Okay, I've got to ask. Who are Rob and Big??





Leia


----------



## Jill (Jan 21, 2008)

I think one of them comes from right by my neck of the woods (Culpeper, VA)?

(My husband told me so -- but I'm another one who has no clue "who" they are or why famous!)

When does this episode air?


----------



## shane (Jan 21, 2008)

i love this show!

Rob is a professional scateboarder,

and Big is his BIG assistant lol





did anyne see the episode where they took the mini horse into there apartment??

oh man there was such a mess the next day lol ...


----------



## Alex (Jan 21, 2008)

The episode airs

This Tuesday( Jan 22) at 10:3O eastern time


----------



## Brandi* (Jan 21, 2008)

hahahahaha well we probably won't see me because I did a pretty good job of staying out of the line of camera fire lol



But I did have to go up to Big to ask for a picture with him and the camera's were rolling the whole time. But I didn't do or say anything exciting so I think I am safe! It should be a pretty entertaining episode. Just a warning though, I think there are a lot of people here who aren't going to be happy with the driving seen if they show it



They cut Rob and Big loose with two horses and two carts and let them go flying around in the arena. Rob's horse ran into Big's cart. So if you can't handle it then I wouldn't recommend watching it lol



It wasn't too bad but I felt it was a little irresponsible on everyone's part. They are celebs so anything goes I guess OH!


----------



## CKC (Jan 21, 2008)

Jill- I think you are thinking of Big and Rich. The country singers. Big Kenny is from Culpeper.


----------



## Jill (Jan 22, 2008)

OH! OH! OH! OH!

Kim, I am sure you're right!!! DUH! I don't know much of anything about music today... but ask me anything about 70's and 80's punk rock and I can tell you the answer... realizing that appeals to like no one but me





I did set the TIVO to catch this show, though it has nothing to do with my stomping grounds. I think it will be interesting to see "a mini show" from the perspective of the average public person, vs. one of us mini folks who see it very seriously


----------



## minimomNC (Jan 22, 2008)

This has to be one of the funniest shows on TV today. I love it. The swimming pool show OMG I laughed till I cried. Its just a show where everyone can enjoy it. Doesn't matter who you are.


----------



## Jill (Jan 22, 2008)

minimomNC said:


> This has to be one of the funniest shows on TV today. I love it. The swimming pool show OMG I laughed till I cried. Its just a show where everyone can enjoy it. Doesn't matter who you are.
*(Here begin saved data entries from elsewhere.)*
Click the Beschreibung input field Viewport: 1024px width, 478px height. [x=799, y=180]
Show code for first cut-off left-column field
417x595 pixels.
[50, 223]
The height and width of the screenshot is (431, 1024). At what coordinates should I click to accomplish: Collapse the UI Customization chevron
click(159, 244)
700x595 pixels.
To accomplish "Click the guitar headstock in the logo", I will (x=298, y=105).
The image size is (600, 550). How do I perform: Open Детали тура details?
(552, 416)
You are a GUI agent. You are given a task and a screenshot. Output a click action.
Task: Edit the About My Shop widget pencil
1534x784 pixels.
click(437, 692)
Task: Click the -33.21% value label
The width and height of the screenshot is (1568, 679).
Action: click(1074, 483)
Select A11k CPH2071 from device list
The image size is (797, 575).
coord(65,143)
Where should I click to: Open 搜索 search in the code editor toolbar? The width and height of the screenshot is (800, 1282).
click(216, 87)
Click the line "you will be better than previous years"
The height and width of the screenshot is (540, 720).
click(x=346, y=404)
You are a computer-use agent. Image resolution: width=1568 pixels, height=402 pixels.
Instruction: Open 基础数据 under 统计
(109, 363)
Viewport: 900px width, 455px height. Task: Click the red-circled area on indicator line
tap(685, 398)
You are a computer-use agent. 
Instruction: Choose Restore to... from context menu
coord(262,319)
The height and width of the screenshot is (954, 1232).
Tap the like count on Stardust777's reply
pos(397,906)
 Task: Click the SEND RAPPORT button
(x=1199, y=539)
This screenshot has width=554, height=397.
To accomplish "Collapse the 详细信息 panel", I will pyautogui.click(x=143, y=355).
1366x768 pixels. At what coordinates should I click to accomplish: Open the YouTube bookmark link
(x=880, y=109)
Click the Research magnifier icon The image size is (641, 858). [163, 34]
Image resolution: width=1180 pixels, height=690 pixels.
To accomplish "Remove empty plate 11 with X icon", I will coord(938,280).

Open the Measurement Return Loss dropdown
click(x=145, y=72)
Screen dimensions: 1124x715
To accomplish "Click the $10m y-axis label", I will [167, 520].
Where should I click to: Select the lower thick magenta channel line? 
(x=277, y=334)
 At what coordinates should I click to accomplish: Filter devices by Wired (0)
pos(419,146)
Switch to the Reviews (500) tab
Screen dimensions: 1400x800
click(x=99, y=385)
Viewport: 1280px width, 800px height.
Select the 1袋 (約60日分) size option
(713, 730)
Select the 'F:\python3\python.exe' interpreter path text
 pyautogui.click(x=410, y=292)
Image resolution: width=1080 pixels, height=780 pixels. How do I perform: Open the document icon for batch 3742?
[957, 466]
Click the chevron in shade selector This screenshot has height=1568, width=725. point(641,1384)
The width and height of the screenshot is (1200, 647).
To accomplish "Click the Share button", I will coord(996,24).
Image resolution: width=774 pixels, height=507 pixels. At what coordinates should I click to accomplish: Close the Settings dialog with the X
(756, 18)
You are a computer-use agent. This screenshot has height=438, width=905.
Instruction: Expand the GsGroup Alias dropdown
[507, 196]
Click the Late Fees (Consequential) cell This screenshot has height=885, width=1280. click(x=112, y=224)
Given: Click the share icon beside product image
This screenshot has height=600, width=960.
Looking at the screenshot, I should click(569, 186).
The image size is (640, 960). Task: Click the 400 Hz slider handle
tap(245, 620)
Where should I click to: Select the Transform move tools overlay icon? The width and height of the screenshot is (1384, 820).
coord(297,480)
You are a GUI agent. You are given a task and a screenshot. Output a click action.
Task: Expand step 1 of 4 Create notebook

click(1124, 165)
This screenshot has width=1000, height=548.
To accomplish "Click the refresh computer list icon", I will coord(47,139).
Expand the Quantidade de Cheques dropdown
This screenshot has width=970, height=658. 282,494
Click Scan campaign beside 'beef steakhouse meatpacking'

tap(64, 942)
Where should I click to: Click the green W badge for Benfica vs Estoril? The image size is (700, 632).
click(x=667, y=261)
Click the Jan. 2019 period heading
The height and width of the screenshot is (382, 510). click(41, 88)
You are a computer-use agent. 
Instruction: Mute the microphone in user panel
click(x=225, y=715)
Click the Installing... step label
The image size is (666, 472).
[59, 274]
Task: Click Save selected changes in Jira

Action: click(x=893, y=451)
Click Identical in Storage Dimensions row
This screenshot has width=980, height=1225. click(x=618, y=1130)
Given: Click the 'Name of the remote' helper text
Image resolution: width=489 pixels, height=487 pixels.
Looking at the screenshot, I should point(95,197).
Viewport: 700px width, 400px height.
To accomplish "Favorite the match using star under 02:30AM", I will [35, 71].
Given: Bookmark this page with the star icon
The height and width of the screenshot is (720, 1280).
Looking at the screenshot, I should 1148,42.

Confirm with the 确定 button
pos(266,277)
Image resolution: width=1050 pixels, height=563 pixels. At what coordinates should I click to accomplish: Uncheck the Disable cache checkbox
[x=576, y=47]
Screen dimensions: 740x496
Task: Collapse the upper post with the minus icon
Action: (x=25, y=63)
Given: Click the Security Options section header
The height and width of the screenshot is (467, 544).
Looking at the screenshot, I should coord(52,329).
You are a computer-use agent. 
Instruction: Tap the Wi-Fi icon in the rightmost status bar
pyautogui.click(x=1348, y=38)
I know we like some of the same shows, so based on your recommendation, I told TIVO to get the block of this show that's airing today instead of just the one episode







Pinto28 said:


> The episode airs
> 
> This Tuesday( Jan 22) at 10:3O eastern time


Looking at the Directv on-screen guide right now, it looks like this episode actually airs 12:30am Tomorrow (basically for most of us, that means late night Tuesday / "tonight") on MTV.


----------



## J&HMinis (Jan 22, 2008)

minimomNC said:


> This has to be one of the funniest shows on TV today. I love it. The swimming pool show OMG I laughed till I cried. Its just a show where everyone can enjoy it. Doesn't matter who you are.



I'm with you Karen! BUT, the turtle racing show is my favorite so far! I was in tears laughing!!!! I hope I can stay up for the "Liberty" show tonight!


----------



## CKC (Jan 22, 2008)

Between Rob and Big and The Big Bang Theory(On CBS Monday nights-last nights episode was the first time I think I have laughed almost an entire show) I am totally entertained.

I'm looking forward to tonights Rob and Big. Oh and Jill I am really looking forward to Big Brother. The last one was the best by far. American Idol has been really good and I see Survivor is coming back soon too.

I'm a happy gal.

I'm also, going to watch that lie detector show tomorrow night. Seems interesting.

Kim


----------



## Charlene (Jan 22, 2008)

Pinto28 said:


> The episode airs
> 
> This Tuesday( Jan 22) at 10:3O eastern time


thanks! can't wait to see this!!


----------



## NoddalottaFarm (Jan 22, 2008)

I have to admit, Rob & Big is my "guilty pleasure" show. I never really admitted to anyone that I watched it, but it seems a lot of you do too.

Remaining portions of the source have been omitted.